Les deux dernières grandes manifestations qui se sont récemment déroulées en Israël [1] étaient certes différentes, mais elles partageaient cette même illusion que la vie en Israël peut continuer comme si nous vivions sur une autre planète, lointaine et coupée du reste de l’univers. En fait, il est commode pour la plupart des Israéliens d’occulter le fait que toutes les faiblesses de notre société s’imbriquent réciproquement. Si son exigence est de « justice sociale » [2] – c’est-à-dire de justice pour lui-même – le peuple doit comprendre qu’il ne l’obtiendra qu’autant qu’elle profitera à tous sans exception.

Ce n’est pas un hasard si notre société coloniale [dans les Territoires, NdT] et néo-conservatrice [à l’intérieur d’Israël, NdT] est l’une des plus inégalitaires d’Occident, juste après les États-Unis. Nul hasard non plus dans le fait que les manifestants ne se soient pas rangés sous la bannière : « Justice pour tous ! » Justice et égalité sont des valeurs universelles et ceux qui se sont rassemblés sur l’esplanade du musée de Tel-Aviv ne portent pas tous intérêt à ces valeurs. Pour nombre d’entre eux, l’Union des étudiants en particulier, une justice parcellaire se résumant en l’obtention de prêts à faibles taux, en la construction de logements destinés à la location, en l’instauration d’une journée d’étude plus longue [3] et en l’octroi de bourses pour les étudiants, une telle justice donc serait parfaitement conciliable avec la poursuite de la discrimination ethnique [à l’encontre des Juifs d’Éthiopie ou d’autres, NdT] et la négation brutale des droits fondamentaux de ceux qui ne sont pas juifs, comme avec la perpétuation d’un régime colonial violent dans les Territoires.

En fait, contrairement au sens commun, le centre-gauche israélien n’est en rien social-démocrate. La social-démocratie représente la synthèse de ce qu’il y a de meilleur dans le socialisme et dans le libéralisme – aux contenus moraux et intellectuels incontestables et qui voient en l’homme le but ultime de l’action de la société et de l’État. En ce sens, la social-démocratie ne saurait admettre la négation des droits des individus quels qu’ils soient : à savoir, en ce qui nous concerne, les citoyens israéliens non juifs, les immigrés non citoyens, la population sous occupation dans les Territoires. De ceux-ci, le centre-gauche israélien ne se préoccupe guère et, en conséquence, il ne mérite aucunement le badge de social-démocrate. Il s’agit là en premier lieu, bien sûr du Parti travailliste.

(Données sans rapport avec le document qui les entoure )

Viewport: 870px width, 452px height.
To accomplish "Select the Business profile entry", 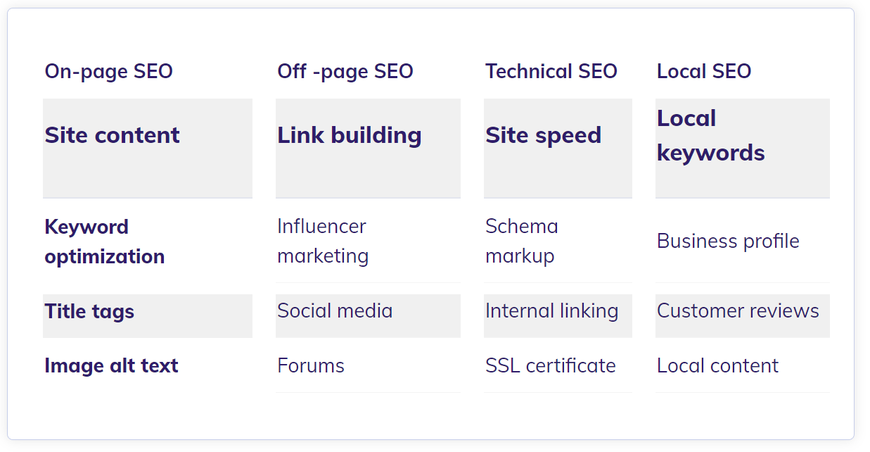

Ce parti, tel que la députée Shelly Yah’imovitch qui le conduit en définit les objectifs, n’est guère plus qu’un parti social-national proche des conceptions politiques du Likoud. Même la poursuite de l’occupation au détriment et sur le compte de l’État-providence ne le préoccupe pas. L’argument de sa chef de file quant à la nécessité de mettre un terme à l’opposition stérile entre droite et gauche politiques, pour se concentrer sur le combat social, est une falsification de l’essence de la social-démocratie et sert ouvertement les objectifs de la droite. Plus encore, il faut être incroyablement imperméable à ce qui se passe pour imaginer que la question des rapports sociaux pervertis qui prévalent en Israël puisse trouver sa solution dans la conscription des ultra-orthodoxes et la participation des Arabes israéliens à un service civil.

La vérité est que la lutte pour que les Juifs orthodoxes accomplissent un service militaire n’a pas de sens ; de même que l’imposition d’un service civil aux Arabes israéliens n’est que poudre aux yeux. En contrepartie d’un soutien plus que généreux de l’État, les ultra-orthodoxes devraient en priorité suivre une formation professionnelle adaptée aux besoins d’emploi d’une société moderne, à commencer par l’étude des mathématiques, des sciences, de l’anglais, de l’histoire. Ce n’est qu’après – et encore – qu’ils pourront apprendre la topographie et comment se repérer la nuit à l’aide des étoiles et d’une carte, ou encore comment procéder à l’arrestation d’un suspect.

Quant aux Arabes israéliens, que ceux qui aspirent à leur intégration mettent fin à l’occupation et investissent dans leur société et ses infrastructures. Ils feront alors l’armée comme tout un chacun, car ils comprendront ce que les autres ont déjà saisi depuis longtemps : l’armée
est, sans conteste, le moyen de promotion sociale accélérée le plusa efficace.

Au final, le véritable combat doit se mener simultanément contre l’occupation, qui assèche la société israélienne de ses contenus moraux et porte atteinte au niveau de vie de ceux qui sont à la périphérie [4], et contre le néo-conservatisme et la culture de l’économie de marché.

On ne peut dissocier les deux faces de ce qui constitue une seule et même réalité.


NOTES

[1] Il s’agit des récentes manifestations liées d’une part aux revendications sociales contre la vie chère, la pénurie de logements accessibles… et d’autre part à la participation des Juifs ultra-orthodoxes à l’effort de défense nationale. En effet, les jeunes qui étudient dans les écoles religieuses (yeshivoth) sont exemptés du service militaire.

Voir : [->http://www.france24.com/fr/20120713-israel-rouvre-debat-service-militaire-civil-loi-tal-ultra-orthodoxes-armee-tsahal]

[2] Le slogan récurrent de ces manifestations.

[3]. Il s’agit de la revendication d’allonger la journée scolaire pour alléger les frais de garde des enfants et lutter contre les inégalités entre ceux qui peuvent financer pendant ce temps libre des activités extra-scolaires et ceux qui ne peuvent se le permettre.

[4] Nous dirions ici les “cités”, ou les “banlieues”… En Israël les “villes de développement” successives où se sont vues envoyées l’une après l’autre les vagues de nouveaux immigrants.